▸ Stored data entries
----------------

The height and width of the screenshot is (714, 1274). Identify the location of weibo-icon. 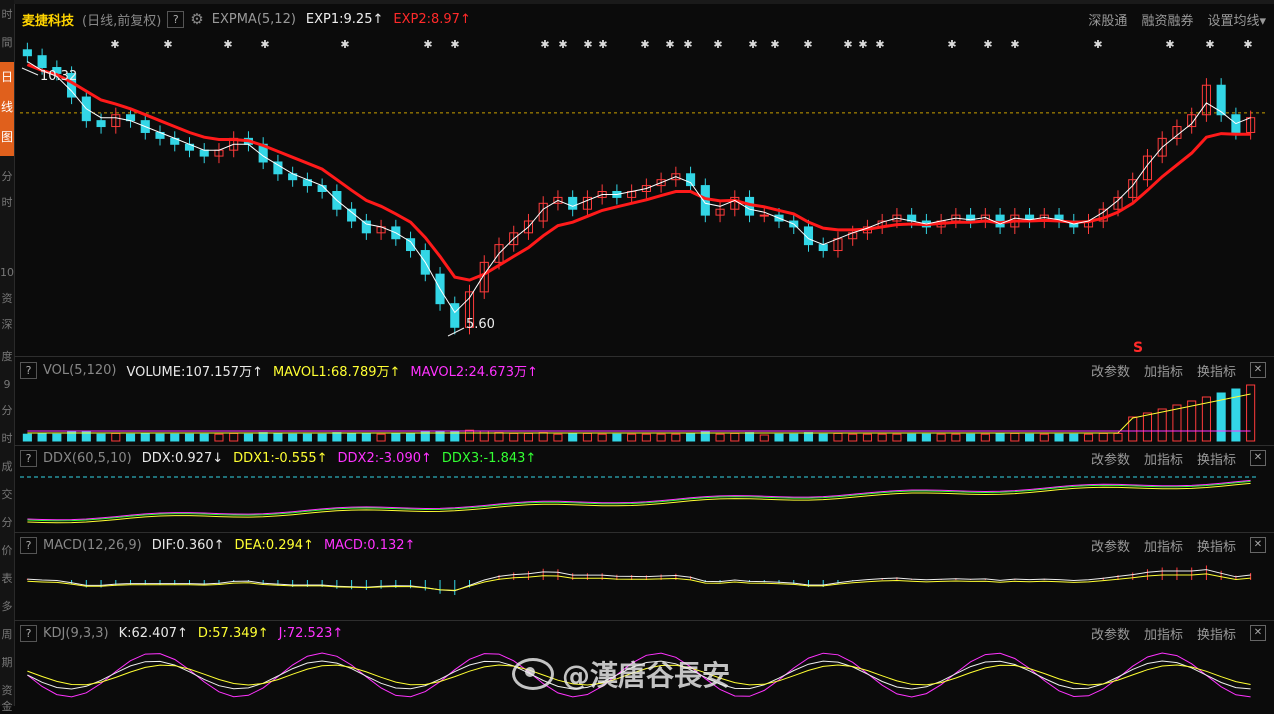
(533, 674).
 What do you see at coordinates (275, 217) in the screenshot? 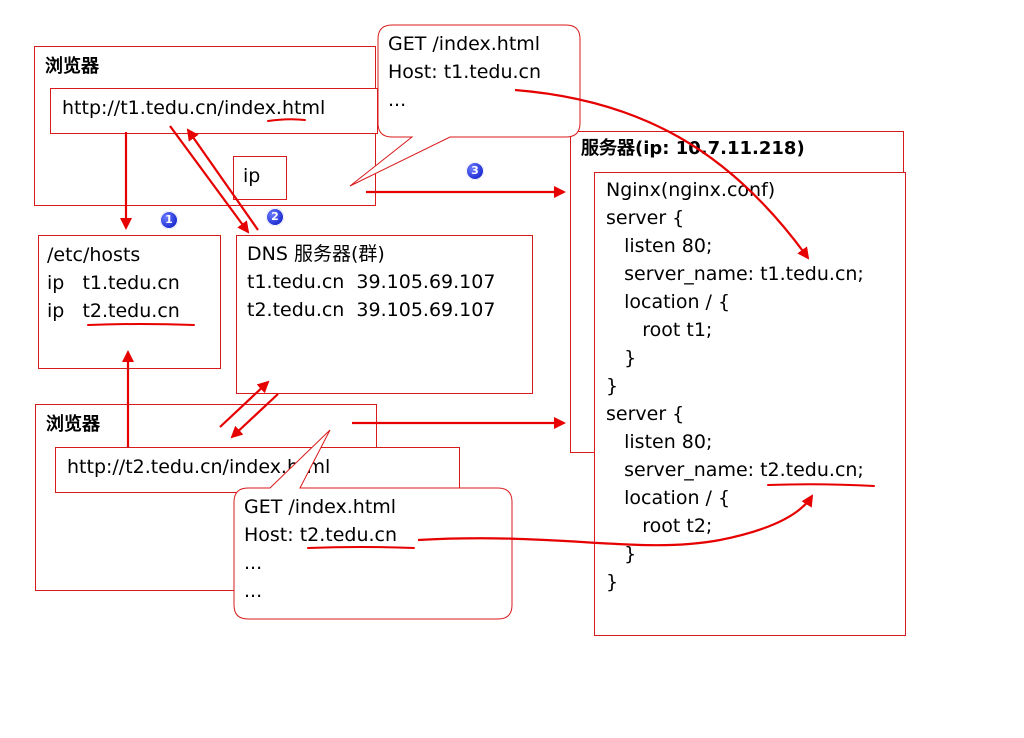
I see `step-badge: 2` at bounding box center [275, 217].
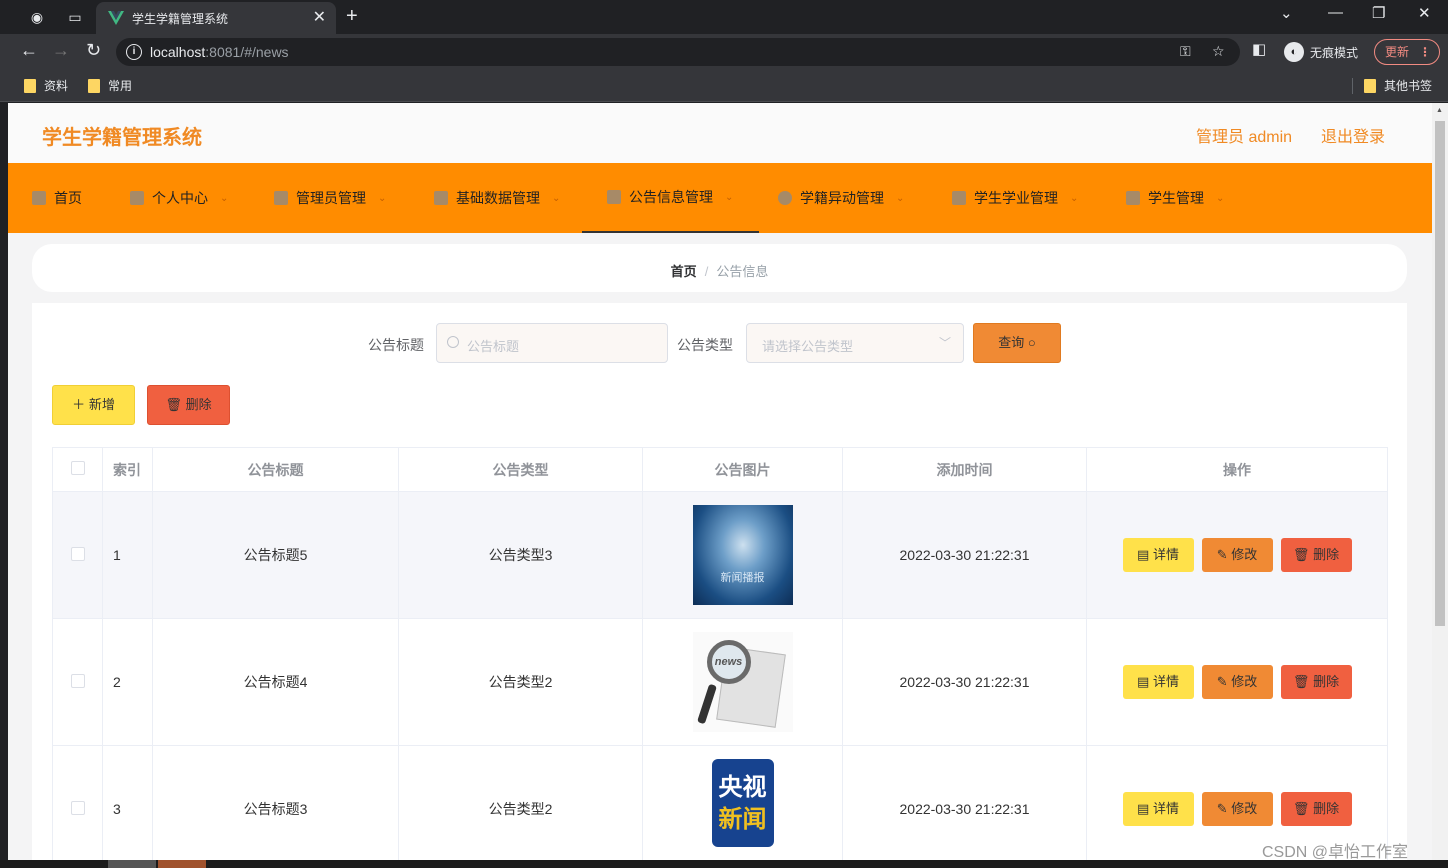 Image resolution: width=1448 pixels, height=868 pixels. What do you see at coordinates (78, 468) in the screenshot?
I see `select-all-checkbox` at bounding box center [78, 468].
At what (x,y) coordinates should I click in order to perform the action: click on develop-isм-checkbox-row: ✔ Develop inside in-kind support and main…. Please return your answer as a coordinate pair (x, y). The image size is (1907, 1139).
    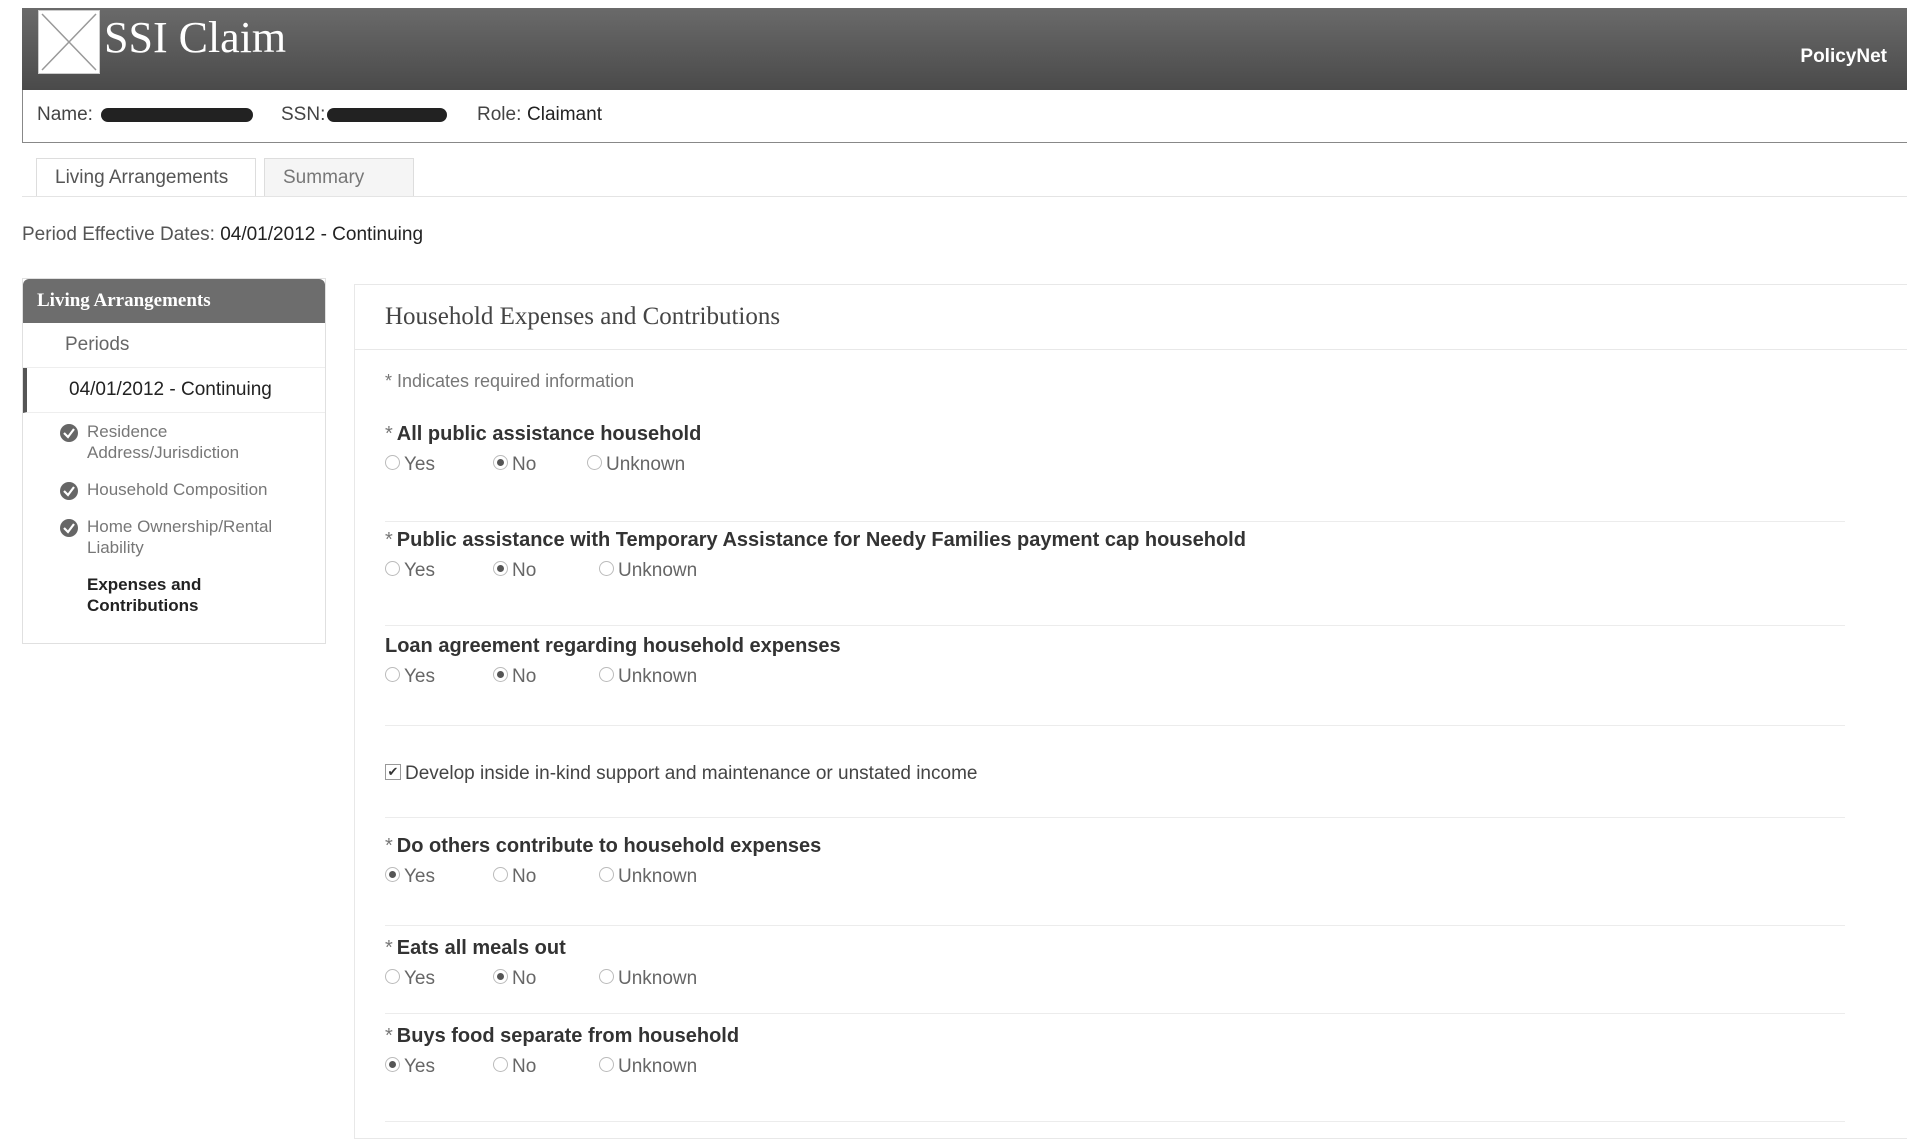
    Looking at the image, I should click on (681, 774).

----------------

▸ Exercise
Please format every line of the items above as a JSON list of strings, one string per line, leaving out blank lines and any pictures.

▸ Solution to the exercise
[
  "The height and width of the screenshot is (714, 1274). Identify the location of weibo-icon. ",
  "(533, 674).",
  " What do you see at coordinates (275, 217) in the screenshot? ",
  "I see `step-badge: 2` at bounding box center [275, 217].",
  " Image resolution: width=1448 pixels, height=868 pixels. What do you see at coordinates (78, 468) in the screenshot?",
  "I see `select-all-checkbox` at bounding box center [78, 468].",
  "At what (x,y) coordinates should I click in order to perform the action: click on develop-isм-checkbox-row: ✔ Develop inside in-kind support and main…. Please return your answer as a coordinate pair (x, y). The image size is (1907, 1139).",
  "    Looking at the image, I should click on (681, 774)."
]